(Beginning of Passage)

The problem is that extended periods of range-bound trading provide no incentive for investors who can’t take advantage of these short-term strategies. Retail investors and institutional investors (like pensions) accurately understand that this is gambling and, further, that they are not the house. If you had your money in the stock market for the last 10 years, counting dividends, brokerage fees, and taxes, you have no more money, and what you have buys a lot less.

The point of investing long-term is to take advantage of the natural growth of healthy companies. You only get burned if a company pulls a Carly Fiorina or if the nation elects a George W. Hoover, and even so, if you don’t need the principal right away, you at least have the dividends. But wen traders and speculators dominate, markets are ripe for collapse.

Barry Ritholtz has an article in which Felix Zulauf is predicting a rotten economy (and a bear market) until 2017. I don’t think he’s right, because I think that the economic conditions will provoke an upheaval that will bring an end to high-churn activities. That can be accomplished by raising the short-term capital gains tax and additionally taxing high-frequency trading. My date for the end of the bear is 2014. But then, I’m always optimistic and, besides, it may take some time for ordinary investors to start risking capital again. The one thing that could really advance that cause is raising wages. Once people have savings to invest, the markets will recover, assuming that people don’t in the meantime decide that capitalism is just too toxic.

(End of Passage)
(Beginning of Provided data)

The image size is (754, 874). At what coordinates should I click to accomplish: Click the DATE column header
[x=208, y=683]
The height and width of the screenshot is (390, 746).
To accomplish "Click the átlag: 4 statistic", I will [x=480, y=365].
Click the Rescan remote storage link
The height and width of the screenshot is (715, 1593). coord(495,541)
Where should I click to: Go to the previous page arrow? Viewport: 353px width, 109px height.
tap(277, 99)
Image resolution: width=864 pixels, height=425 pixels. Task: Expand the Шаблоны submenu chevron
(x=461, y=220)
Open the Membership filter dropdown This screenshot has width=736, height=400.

(End of Provided data)
(Beginning of Provided data)

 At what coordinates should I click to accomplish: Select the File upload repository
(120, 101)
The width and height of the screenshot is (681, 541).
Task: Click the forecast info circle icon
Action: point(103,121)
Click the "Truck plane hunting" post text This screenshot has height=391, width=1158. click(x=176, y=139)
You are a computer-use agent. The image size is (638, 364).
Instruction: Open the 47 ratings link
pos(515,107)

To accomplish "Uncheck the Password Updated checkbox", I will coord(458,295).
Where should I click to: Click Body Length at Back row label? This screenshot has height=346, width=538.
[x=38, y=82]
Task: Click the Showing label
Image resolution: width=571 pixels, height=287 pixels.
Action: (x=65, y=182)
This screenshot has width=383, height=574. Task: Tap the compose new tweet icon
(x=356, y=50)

(End of Provided data)
(Beginning of Provided data)

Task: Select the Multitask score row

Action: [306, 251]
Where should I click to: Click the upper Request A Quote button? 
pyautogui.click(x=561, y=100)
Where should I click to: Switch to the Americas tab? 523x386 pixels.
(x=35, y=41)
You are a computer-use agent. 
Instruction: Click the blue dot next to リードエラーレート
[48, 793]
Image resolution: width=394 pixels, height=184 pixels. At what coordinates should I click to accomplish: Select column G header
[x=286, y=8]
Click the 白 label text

(End of Provided data)

### Study questions:
A: List every person named in the investing passage.
B: In the investing passage, what year does the writer give for the end of the bear market?
C: For each statement, say whether it agrees with the investing passage, and quote the words that decide it. (i) Felix Zulauf expects a bad economy to last until 2017. (ii) The writer proposes lowering the short-term capital gains tax. (iii) The writer names raising wages as something that could help.
The data has no connection to the investing passage.

### Answer list:
A: Carly Fiorina, George W. Hoover, Barry Ritholtz, Felix Zulauf

B: 2014

C:
(i) Yes: "Felix Zulauf is predicting a rotten economy (and a bear market) until 2017."
(ii) No: "That can be accomplished by raising the short-term capital gains tax and additionally taxing high-frequency trading."
(iii) Yes: "The one thing that could really advance that cause is raising wages."